Siempre había escuchado que se le había concedido una casa de la cultura a Benalup y que Medina se la había quitado. Aunque sabía que el hecho era cierto, me faltaban detalles, no terminaba de ser del todo creíble. En el discurso antes citado aparecen los matices que me faltaban: “Sólo había siete concedidas para la Provincia y esperabas conseguir una más para Benalup. Pero la Administración cortó los presupuestos para este menester. Puede que creyeran aún, que la Enseñanza no era rentable. Entonces, por contar Medina con centro de Bachillerato, quisiste jugar la baza de que, siendo Benalup parte integrante de Medina, bien podría construirse aquí la que estaba adjudicada para aquella población, y comenzaron las obras con gran entusiasmo por nuestra parte. Pero estaba visto que Benalup forma parte de Medina para las verdes, no para las maduras, y recurrieron al Gobernador Civil. Se detuvieron las obras, se rellenaron de nuevo los cimientos y ¡nuestro gozo en un pozo! ¡Adios Casa de la Cultura! "



El Gobernador Civil Santiago Guillén, hombre más de partido que Pedro Valdecantos aplica la legislación vigente y le da la razón a Medina. Seguimos con el discurso de Romero Bohollo ”Todo se había perdido. Todo menos tu confianza. Nos seguías diciendo. “Benalup tendrá su Casa de la Cultura, y mejor que la proyectada”, y empezaron nuestras visitas al Gobernador Civil, que era Don Santiago Guillén. Justo es aquí dejar constancia de su nombre, porque también él en esta ocasión estuvo al lado de Benalup. Le hicimos muchas visitas y nuestras esperanzas eran cada vez menos. Hasta que un día, no sabemos como, comenzaron de nuevo las obras. Esta vez iba en serio, y Benalup por fin tendría aquello por lo que tanto había luchado. Tu fe había triunfado”. 

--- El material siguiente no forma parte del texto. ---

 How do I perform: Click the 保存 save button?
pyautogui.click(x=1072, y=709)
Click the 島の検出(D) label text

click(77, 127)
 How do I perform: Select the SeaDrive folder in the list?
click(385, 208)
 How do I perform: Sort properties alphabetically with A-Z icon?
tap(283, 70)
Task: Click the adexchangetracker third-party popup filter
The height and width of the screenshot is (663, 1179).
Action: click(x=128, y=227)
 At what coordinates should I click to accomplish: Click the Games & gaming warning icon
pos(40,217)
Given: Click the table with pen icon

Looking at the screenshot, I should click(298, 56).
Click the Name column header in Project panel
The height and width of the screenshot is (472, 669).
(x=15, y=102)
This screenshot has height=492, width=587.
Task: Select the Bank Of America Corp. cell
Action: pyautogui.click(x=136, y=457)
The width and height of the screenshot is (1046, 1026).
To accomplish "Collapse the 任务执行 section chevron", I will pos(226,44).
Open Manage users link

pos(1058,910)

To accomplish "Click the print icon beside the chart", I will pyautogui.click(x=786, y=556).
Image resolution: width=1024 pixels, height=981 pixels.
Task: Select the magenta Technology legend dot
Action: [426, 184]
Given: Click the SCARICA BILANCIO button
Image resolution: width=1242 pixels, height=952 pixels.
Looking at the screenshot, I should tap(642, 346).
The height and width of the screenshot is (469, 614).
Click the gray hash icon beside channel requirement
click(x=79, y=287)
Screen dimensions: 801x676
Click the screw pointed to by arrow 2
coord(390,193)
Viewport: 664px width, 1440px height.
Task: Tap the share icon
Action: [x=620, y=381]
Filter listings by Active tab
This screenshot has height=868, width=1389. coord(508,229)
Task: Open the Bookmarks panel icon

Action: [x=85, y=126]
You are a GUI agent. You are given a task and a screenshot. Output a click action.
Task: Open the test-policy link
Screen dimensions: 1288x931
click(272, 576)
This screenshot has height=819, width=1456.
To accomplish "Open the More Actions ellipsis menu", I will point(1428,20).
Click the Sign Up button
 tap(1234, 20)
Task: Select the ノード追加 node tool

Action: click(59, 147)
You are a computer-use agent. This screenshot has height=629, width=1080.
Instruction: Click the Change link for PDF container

Hay una carta de 24-10-1967 del Ministro de Educación y Ciencia al gobernador Civil Santiago Guillén que constata la decisión: “Con relación al Centro Cultural de Medina Sidonia, debo comunicarte después de prolijas gestiones en el Ministerio de Hacienda, que no hay posibilidad de dar marcha atrás, puesto que el proyecto de obras ha pasado ya todos los trámites y ha sido objeto de subasta y adjudicación. La única solución posible es que a la Pedanía de Benalup le hagamos además otro centro cultural, cuyo estudio y proyecto voy a encargar al Comisario Provincial de Extensión Cultural de Cádiz, Pedro Valdecantos, de acuerdo con el Ayuntamiento, pero no debe comenzarse el edificio de Benalup, hasta que no se haya realizado la tramitación precisa y estén habilitados todos los réditos necesarios, ya que de lo contrario, sería muy difícil que nosotros pudiéramos intervenir económicamente en la construcción dadas las estrictas instrucciones que sobre estas construcciones nos han dado el Ministerio de Hacienda”. La lucha fue dura y difícil. Pero por los logros conseguidos mereció la pena.